Normalcy Bias

I’m still in this state of shock over how much of my view of the world was a lie. I just find it so incredible that I’ve unknowingly participated in and perpetuated a complete fantasy. How could we, as a society, believe that energy was an unlimited resource?

Of course, we had help in believing this fantasy. The big oil companies controlled by the Rockefeller family certainly wanted us to believe that oil was a never-ending supply of energy. But, it’s not fair to lay the blame solely at the feet of the Rockefellers.

We wanted to believe that cheap energy would always be available. We helped inflate this fantasy of unlimited energy because we wanted to believe it. And, we went on to build an incredible civilization that could only survive if unlimited energy were in fact, truth.

Unlimited energy is a shocking deception – along with unlimited copper, unlimited aluminum, unlimited growth, unlimited water… unlimited ANYTHING.
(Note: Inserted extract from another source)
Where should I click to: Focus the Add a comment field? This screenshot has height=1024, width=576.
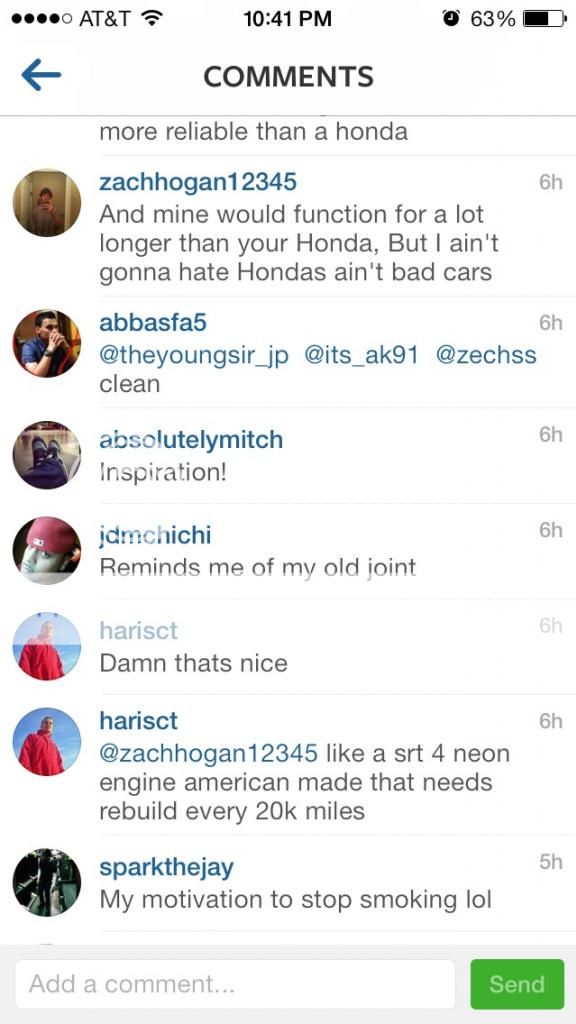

There are limits, and we’ve run into them.

But, we’ve talked about limits, and I’d rather talk about this state of shock that I’m struggling with. And, it has a lot to do with this interesting phrase that I heard a couple years ago: Normalcy Bias.
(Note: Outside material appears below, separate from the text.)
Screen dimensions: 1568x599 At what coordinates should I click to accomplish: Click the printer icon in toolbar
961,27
What in ingenious paring of words that captures our situation so completely. Just five syllables that pronounce doom for us all: Nor-mal-cy Bi-as.

The phrase is so new that it’s hard to find any kind of formal definition. I had to go to Wiktionary to get this one:

The phenomenon of disbelieving one’s situation when faced with grave and imminent danger and/or catastrophe. As in overfocusing on the actual phenomenon instead of taking evasive action, a state of paralysis.Wiktionary

I like Wikipedia’s entry better:

The normalcy bias, or normality bias, refers to a mental state people enter when facing a disaster. It causes people to underestimate both the possibility of a disaster occurring and its possible effects. This often results in situations where people fail to adequately prepare for a disaster, and on a larger scale, the failure of governments to include the populace in its disaster preparations. The assumption that is made in the case of the normalcy bias is that since a disaster never has occurred then it never will occur. It also results in the inability of people to cope with a disaster once it occurs. People with a normalcy bias have difficulties reacting to something they have not experienced before. People also tend to interpret warnings in the most optimistic way possible, seizing on any ambiguities to infer a less serious situation.Wikipedia

Yup. This is me.

Ask yourself if this isn’t you, too.